見出し画像

可能性を分類してみよう!:ひとつの提案

昨日の投稿で、可能性の種類として2つを挙げました。現実にもとづいて特定されるところの「理論的」可能性と、主体の視点・感じ方にもとづいて特定されるところの「感性的」可能性です。理論的な可能性には、「花びら」「雨」「クロワッサン」などがあります。「花びら」は現実の様々な植物を比較することで特定され、同じように「雨」も気象の比較から特定され、「クロワッサン」は現実においてどのようにパンを作るかによって特定されるからです。他方で感性的な可能性としては「きれい」「かなしい」「おいしい」などがあります。「花びら」という現実的な可能性について、「きれい」と思うのは主体に根拠があり、それは人様々です。「雨」をみて「かなしい」と思ったり、「クロワッサン」を食べて「おいしい」と思ったりするのも、感性的な可能性上の特定です。

ですが、このように「理論的」と「感性的」の2種類の可能性があるときに、数という可能性は、どちらに入るのでしょうか。以前の投稿で、数は、現実にもとづく必要のない可能性上に特定されるところの可能性だ、と考えました。すると、現実にもとづく可能性、つまり現実を比較・分析する理論的な可能性と、数は異なる、となります。数は、現実にもとづくところに特定される可能性ではないからです。

といって、数が、人の主体にもとづく可能性である、というのもありえません。数の定式が、人の感じ方・視点に応じて変わってしまうようでは、数とは呼べません。よく言われるように、数学というのは普遍的な言葉であり、人がどう感じようとも変わらないところに、数は成り立ちます。

すると、数は、中立的・排他的な可能性である、となります。というのも、数的な特定は、現実にもとづく可能性の特定と無関係です。そこに並んでいるものを見て、「3+3で6個ある」というときの「6個」という特定は、その6個のものが「花びら」であったり「クロワッサン」であったりすることに無関心です。逆にいえば、数という可能性上に、現実が入り込んでしまっては、数は成り立ちません。つまり、

1+クロワッサン=2

というのは、数学的な「クロワッサン」の立ち位置が不明(おそらく定義できません)なため、数の可能性として特定できず、必然的に偽です。

それと同様に、数という可能性には、先にみたように、感性的なものも入り込む余地がありません。数は、人の感じ方・視点とは無関係だからです。そのように、数という可能性は、現実にもとづく可能性(それは理論的です!)も、主体にもとづく可能性(感性的です!)も、排除するところに成り立つ可能性であり、その点、理論と感性のいずれの要素も取り入れない、中立的・排他的な可能性をなします。

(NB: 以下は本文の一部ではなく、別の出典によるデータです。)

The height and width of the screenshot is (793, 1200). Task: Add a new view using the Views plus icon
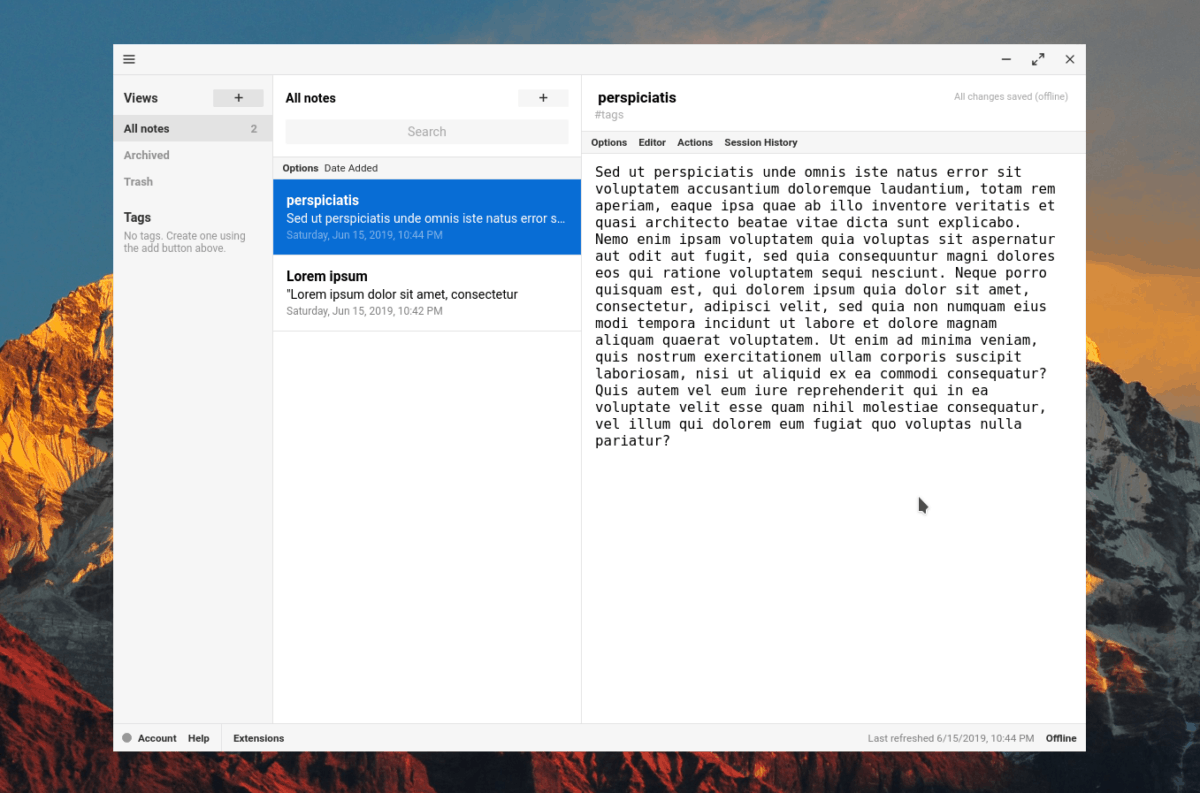click(x=238, y=98)
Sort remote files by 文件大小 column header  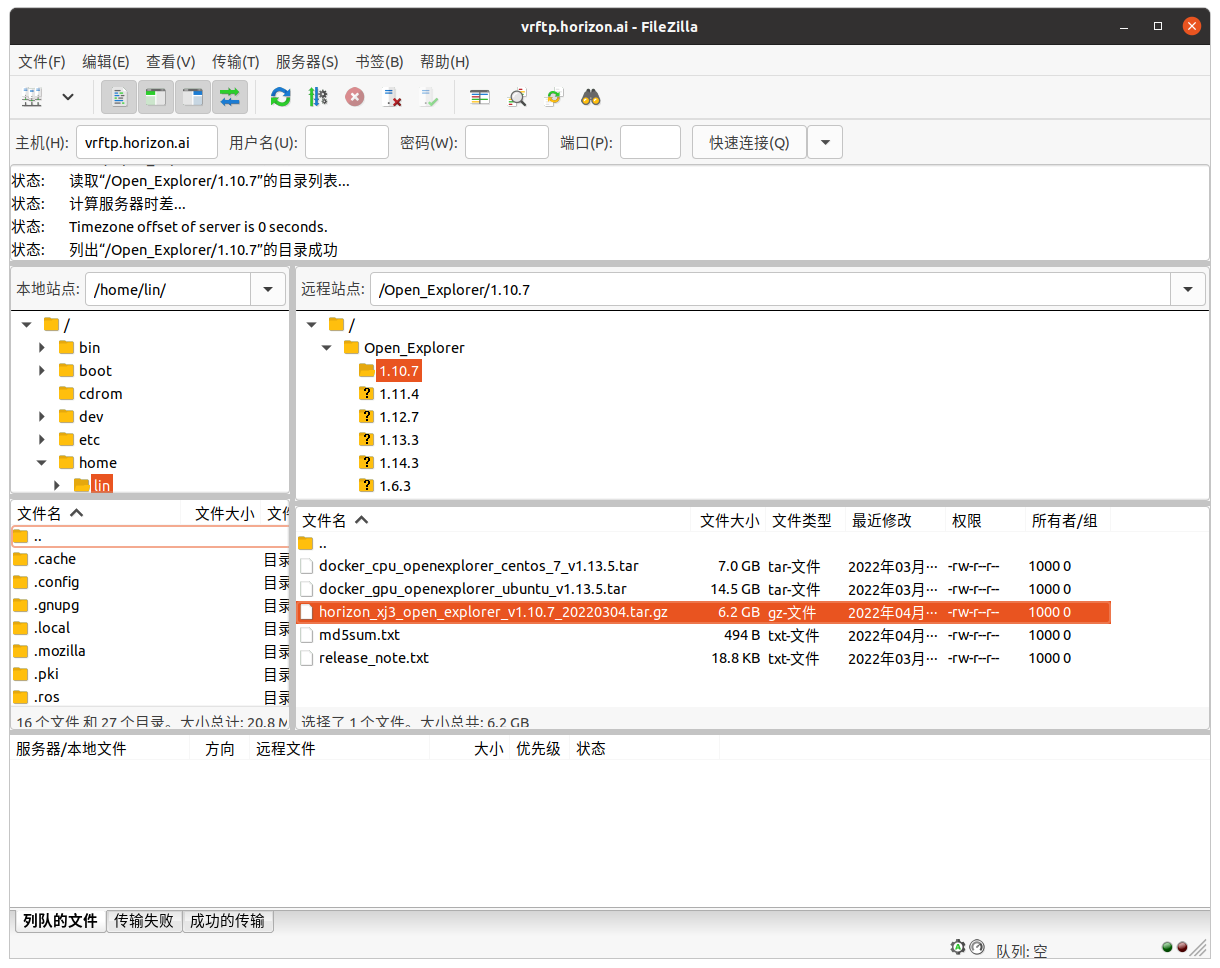point(729,521)
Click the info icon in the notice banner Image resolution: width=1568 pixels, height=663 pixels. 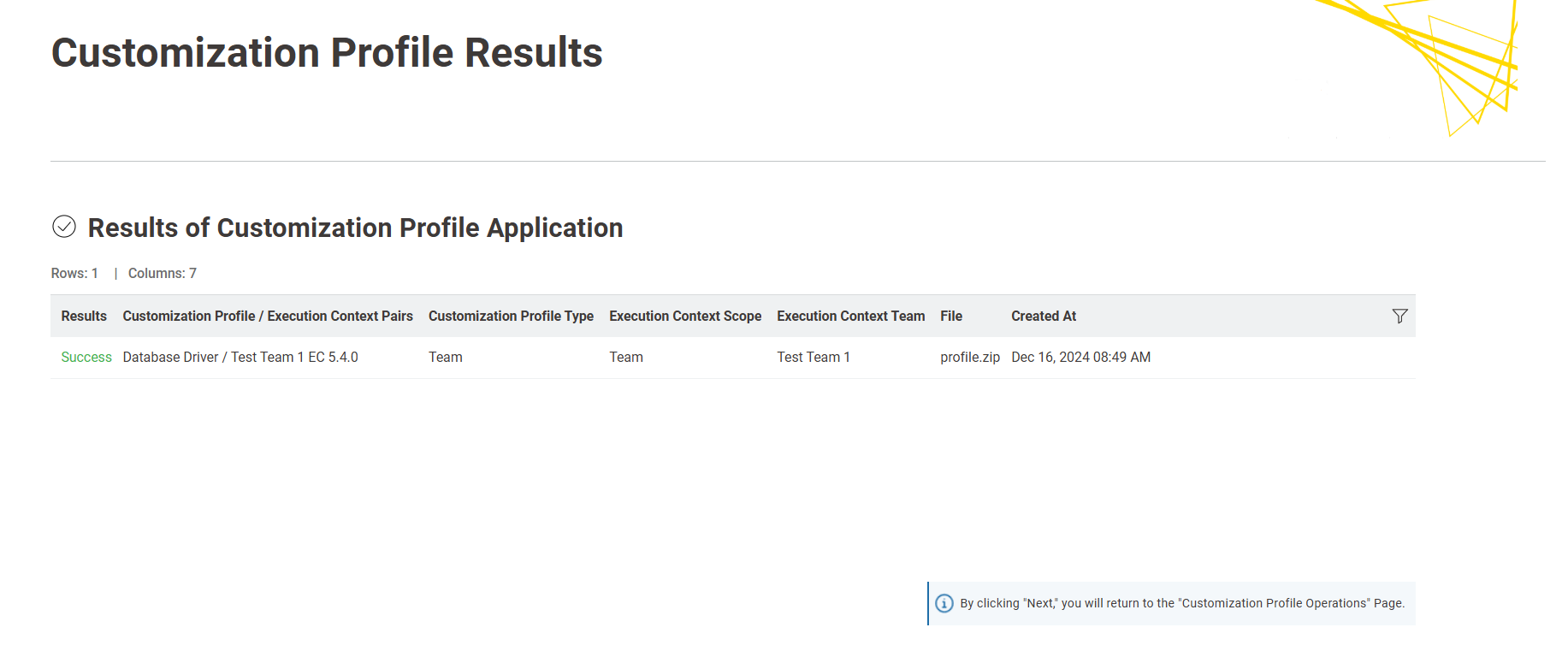click(x=944, y=604)
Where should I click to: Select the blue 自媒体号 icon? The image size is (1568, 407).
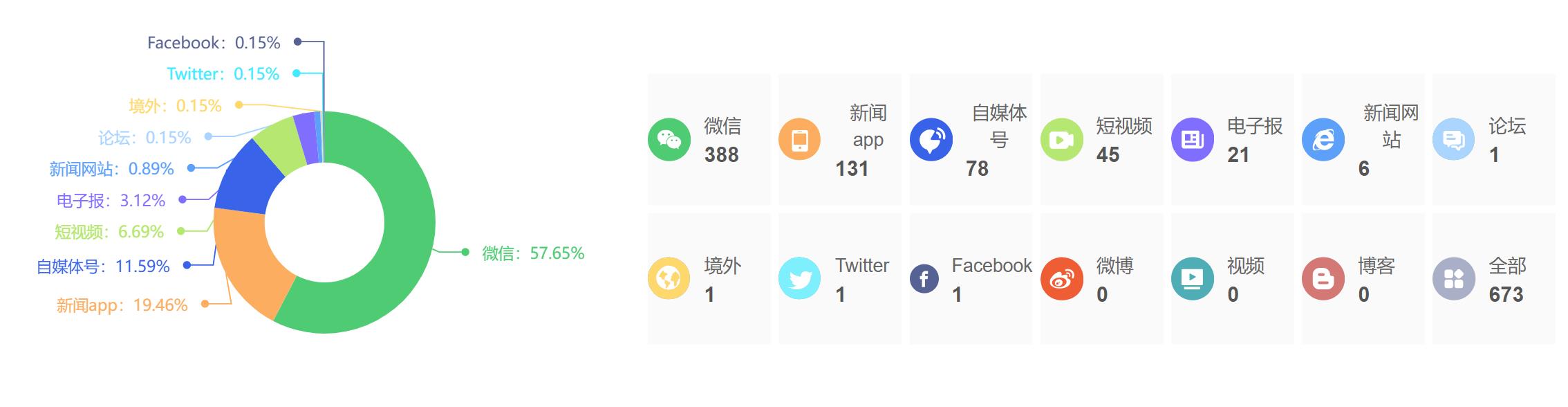point(931,140)
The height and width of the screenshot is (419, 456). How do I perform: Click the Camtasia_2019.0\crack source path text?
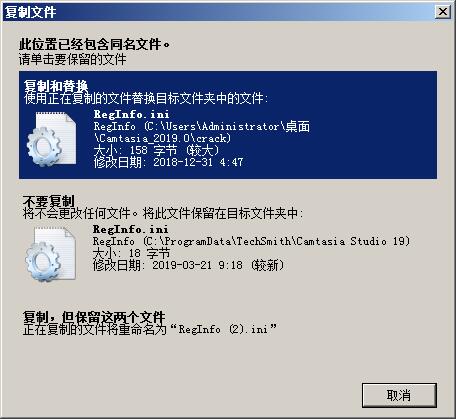click(x=162, y=138)
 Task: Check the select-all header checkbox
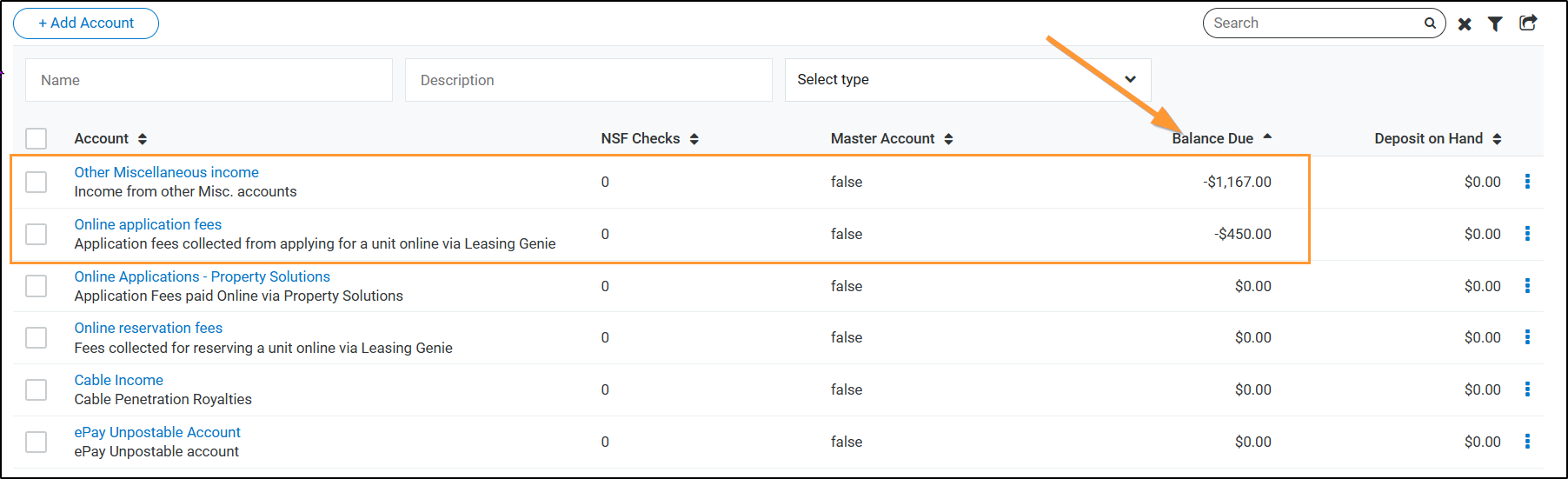coord(37,138)
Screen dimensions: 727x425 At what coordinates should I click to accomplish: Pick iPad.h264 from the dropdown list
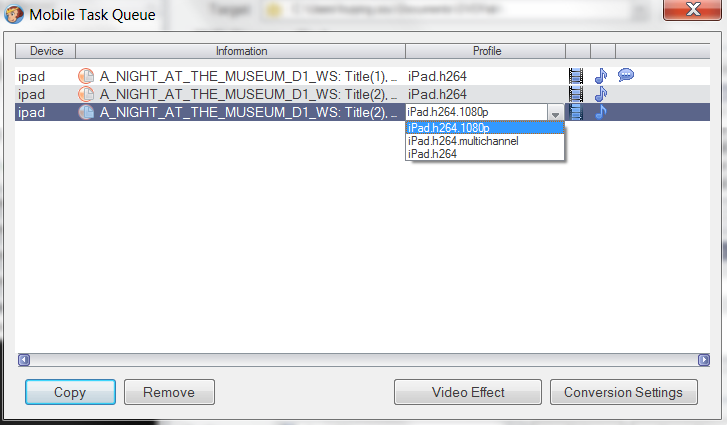[485, 154]
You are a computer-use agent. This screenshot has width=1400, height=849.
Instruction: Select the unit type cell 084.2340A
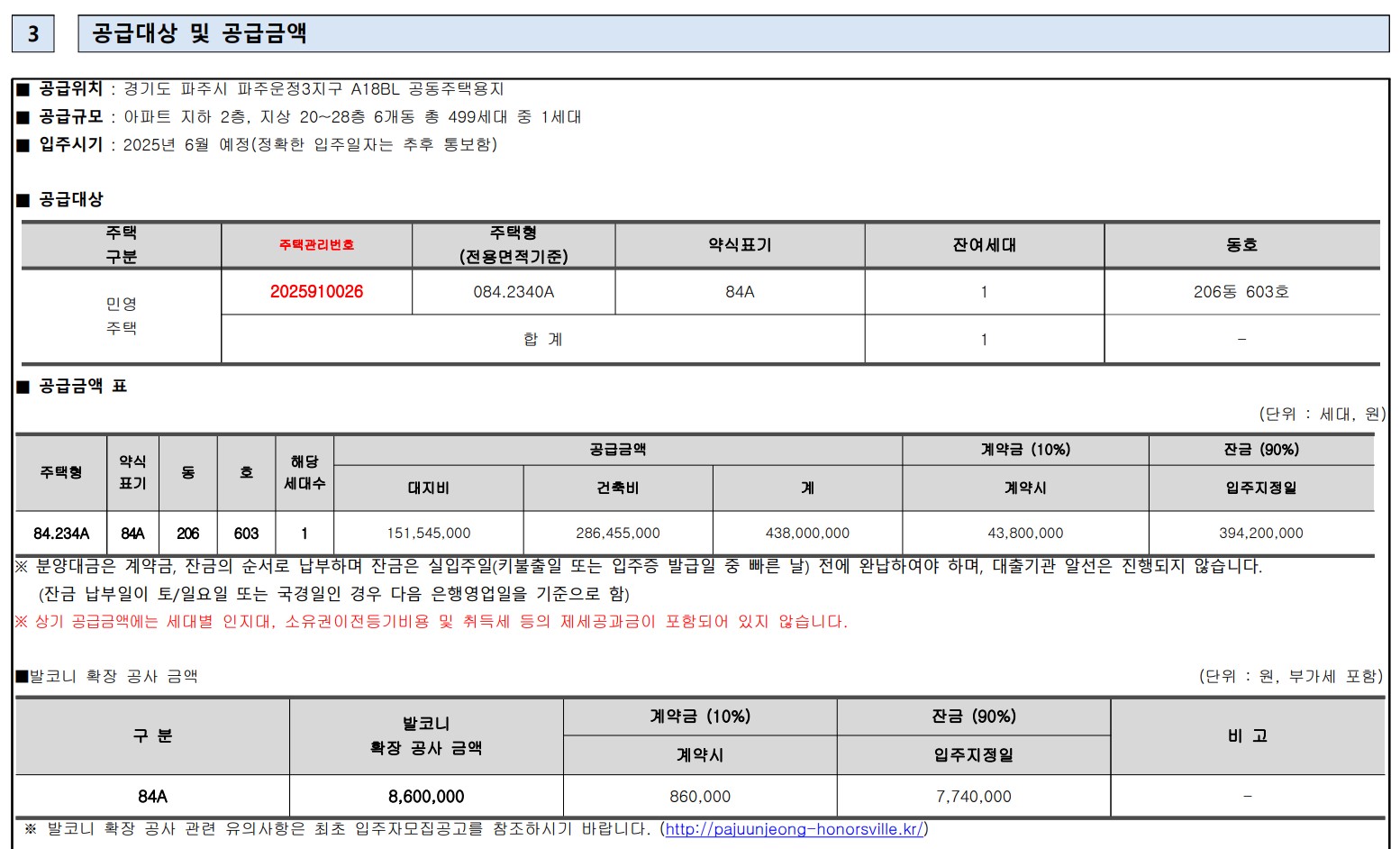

ただ、数(そしておそらく論理も)という可能性上に特定されるものは、それ自体で(つまり排他的に)成り立つことから、現実なり主体についての可能性を特定する際に、ツールとして使用することができます。というのも、排他的である(それゆれ現実からも主体からも独立である)がために、数的な可能性は、現実や主体を、そのいずれにもコミットせずに、純粋かつ客観的に可能性上に特定するのに役立ちます。というのも、現実にもとづいて主体を特定しようとすると、心を物に還元する還元主義的になって、現実偏重になりますし、人の心情にばかり重きをおいても、現実のいかなる可能性も特定できません。でも、数という可能性を挟めば、例えば主体をマネー(という数)によって評価しても、目立って還元主義的にはなりませんし、世界という現実も、物理学的に解明できます。それは、数という可能性が、現実にも依存せず、といって主体にも依存せずに、そのいずれの可能性も排除した、排他性において特定される可能性なためです。

いいなと思ったら応援しよう!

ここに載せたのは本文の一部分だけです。